*PROBLEM DESCRIPTION*. Transcribe the data exactly, stopping after the "BUILDING AND CONSTRUCTIONS (558, 796)" line.

*SOURCE DATA*.
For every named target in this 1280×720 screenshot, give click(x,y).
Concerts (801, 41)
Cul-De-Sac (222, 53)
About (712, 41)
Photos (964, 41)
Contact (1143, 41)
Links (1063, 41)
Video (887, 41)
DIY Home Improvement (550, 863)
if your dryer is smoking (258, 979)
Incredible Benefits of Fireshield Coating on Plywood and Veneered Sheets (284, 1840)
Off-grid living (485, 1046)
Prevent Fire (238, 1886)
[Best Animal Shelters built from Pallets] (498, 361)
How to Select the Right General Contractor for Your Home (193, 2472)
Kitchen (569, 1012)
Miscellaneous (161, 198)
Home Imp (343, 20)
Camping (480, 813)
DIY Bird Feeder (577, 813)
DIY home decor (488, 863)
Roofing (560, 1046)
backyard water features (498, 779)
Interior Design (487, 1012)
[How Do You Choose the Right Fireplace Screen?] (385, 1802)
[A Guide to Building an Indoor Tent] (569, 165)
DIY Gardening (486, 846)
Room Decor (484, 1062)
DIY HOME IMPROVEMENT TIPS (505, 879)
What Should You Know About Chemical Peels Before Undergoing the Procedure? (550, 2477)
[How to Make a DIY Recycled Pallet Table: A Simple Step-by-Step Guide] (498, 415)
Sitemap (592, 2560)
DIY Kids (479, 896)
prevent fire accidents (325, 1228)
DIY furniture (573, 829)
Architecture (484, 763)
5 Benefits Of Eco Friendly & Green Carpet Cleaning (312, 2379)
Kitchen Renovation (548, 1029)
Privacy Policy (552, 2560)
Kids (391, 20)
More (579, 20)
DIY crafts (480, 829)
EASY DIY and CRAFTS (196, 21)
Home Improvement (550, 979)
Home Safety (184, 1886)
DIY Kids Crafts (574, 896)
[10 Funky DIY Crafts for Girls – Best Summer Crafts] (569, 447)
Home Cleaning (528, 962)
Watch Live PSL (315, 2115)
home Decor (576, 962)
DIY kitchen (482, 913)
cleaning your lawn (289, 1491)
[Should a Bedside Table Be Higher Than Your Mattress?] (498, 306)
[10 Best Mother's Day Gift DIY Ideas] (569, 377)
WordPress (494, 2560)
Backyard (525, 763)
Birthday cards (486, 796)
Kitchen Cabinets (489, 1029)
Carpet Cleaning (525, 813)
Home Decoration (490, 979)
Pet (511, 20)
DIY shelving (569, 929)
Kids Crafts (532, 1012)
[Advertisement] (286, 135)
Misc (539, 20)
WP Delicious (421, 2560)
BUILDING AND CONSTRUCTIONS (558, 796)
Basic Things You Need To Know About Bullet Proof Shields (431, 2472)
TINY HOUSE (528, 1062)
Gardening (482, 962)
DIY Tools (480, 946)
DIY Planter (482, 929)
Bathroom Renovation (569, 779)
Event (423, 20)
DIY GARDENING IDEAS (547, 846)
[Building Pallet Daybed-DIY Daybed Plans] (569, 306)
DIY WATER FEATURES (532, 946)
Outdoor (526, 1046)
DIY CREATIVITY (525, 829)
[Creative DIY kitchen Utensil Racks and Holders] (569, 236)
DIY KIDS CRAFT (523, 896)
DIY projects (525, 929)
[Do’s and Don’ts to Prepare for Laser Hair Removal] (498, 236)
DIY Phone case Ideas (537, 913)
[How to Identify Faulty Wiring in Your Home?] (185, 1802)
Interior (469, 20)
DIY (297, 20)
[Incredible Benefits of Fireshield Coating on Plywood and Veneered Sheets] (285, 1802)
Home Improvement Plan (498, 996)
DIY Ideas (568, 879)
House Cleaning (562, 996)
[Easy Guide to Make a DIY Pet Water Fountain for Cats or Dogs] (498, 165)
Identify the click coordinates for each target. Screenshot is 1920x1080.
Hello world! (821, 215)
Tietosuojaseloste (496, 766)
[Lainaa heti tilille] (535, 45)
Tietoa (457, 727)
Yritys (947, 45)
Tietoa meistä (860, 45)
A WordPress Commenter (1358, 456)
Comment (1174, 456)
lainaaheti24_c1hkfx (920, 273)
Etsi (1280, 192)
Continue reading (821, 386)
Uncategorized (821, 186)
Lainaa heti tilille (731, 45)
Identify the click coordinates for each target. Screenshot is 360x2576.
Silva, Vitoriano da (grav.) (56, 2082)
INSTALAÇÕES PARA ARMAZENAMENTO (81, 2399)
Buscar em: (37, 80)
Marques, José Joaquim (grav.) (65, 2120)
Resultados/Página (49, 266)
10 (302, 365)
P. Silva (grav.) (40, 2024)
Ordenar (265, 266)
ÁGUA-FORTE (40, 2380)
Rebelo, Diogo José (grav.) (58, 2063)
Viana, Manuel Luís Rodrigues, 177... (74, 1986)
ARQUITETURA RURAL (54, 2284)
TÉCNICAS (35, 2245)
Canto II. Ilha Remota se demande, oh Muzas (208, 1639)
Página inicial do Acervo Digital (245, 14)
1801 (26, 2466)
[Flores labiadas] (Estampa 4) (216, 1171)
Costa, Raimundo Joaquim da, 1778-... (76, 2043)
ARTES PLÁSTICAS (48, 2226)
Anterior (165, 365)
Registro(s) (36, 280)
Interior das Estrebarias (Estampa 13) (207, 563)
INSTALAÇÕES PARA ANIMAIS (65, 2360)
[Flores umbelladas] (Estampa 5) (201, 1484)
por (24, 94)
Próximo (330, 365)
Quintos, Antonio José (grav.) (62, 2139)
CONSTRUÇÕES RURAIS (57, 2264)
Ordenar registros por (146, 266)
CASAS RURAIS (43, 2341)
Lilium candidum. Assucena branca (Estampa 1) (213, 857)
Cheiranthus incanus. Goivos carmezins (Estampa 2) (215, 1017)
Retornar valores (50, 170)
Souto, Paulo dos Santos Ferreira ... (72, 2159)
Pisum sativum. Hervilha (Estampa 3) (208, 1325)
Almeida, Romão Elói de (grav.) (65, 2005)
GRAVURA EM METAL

*ANSWER BOX*.
For every named target in this 1280×720 screenshot, give click(x,y).
Concerts (801, 41)
Cul-De-Sac (222, 53)
About (712, 41)
Photos (964, 41)
Contact (1143, 41)
Links (1063, 41)
Video (887, 41)
DIY Home Improvement (550, 863)
if your dryer is smoking (258, 979)
Incredible Benefits of Fireshield Coating on Plywood and Veneered Sheets (284, 1840)
Off-grid living (485, 1046)
Prevent Fire (238, 1886)
[Best Animal Shelters built from Pallets] (498, 361)
How to Select the Right General Contractor for Your Home (193, 2472)
Kitchen (569, 1012)
Miscellaneous (161, 198)
Home Imp (343, 20)
Camping (480, 813)
DIY Bird Feeder (577, 813)
DIY home decor (488, 863)
Roofing (560, 1046)
backyard water features (498, 779)
Interior Design (487, 1012)
[How Do You Choose the Right Fireplace Screen?] (385, 1802)
[A Guide to Building an Indoor Tent] (569, 165)
DIY Gardening (486, 846)
Room Decor (484, 1062)
DIY HOME IMPROVEMENT TIPS (505, 879)
What Should You Know About Chemical Peels Before Undergoing the Procedure? (550, 2477)
[How to Make a DIY Recycled Pallet Table: A Simple Step-by-Step Guide] (498, 415)
Sitemap (592, 2560)
DIY Kids (479, 896)
prevent fire accidents (325, 1228)
DIY furniture (573, 829)
Architecture (484, 763)
5 Benefits Of Eco Friendly & Green Carpet Cleaning (312, 2379)
Kitchen Renovation (548, 1029)
Privacy Policy (552, 2560)
Kids (391, 20)
More (579, 20)
DIY crafts (480, 829)
EASY DIY and CRAFTS (196, 21)
Home Improvement (550, 979)
Home Safety (184, 1886)
DIY Kids Crafts (574, 896)
[10 Funky DIY Crafts for Girls – Best Summer Crafts] (569, 447)
Home Cleaning (528, 962)
Watch Live PSL (315, 2115)
home Decor (576, 962)
DIY kitchen (482, 913)
cleaning your lawn (289, 1491)
[Should a Bedside Table Be Higher Than Your Mattress?] (498, 306)
[10 Best Mother's Day Gift DIY Ideas] (569, 377)
WordPress (494, 2560)
Backyard (525, 763)
Birthday cards (486, 796)
Kitchen Cabinets (489, 1029)
Carpet Cleaning (525, 813)
Home Decoration (490, 979)
Pet (511, 20)
DIY shelving (569, 929)
Kids Crafts (532, 1012)
[Advertisement] (286, 135)
Misc (539, 20)
WP Delicious (421, 2560)
BUILDING AND CONSTRUCTIONS (558, 796)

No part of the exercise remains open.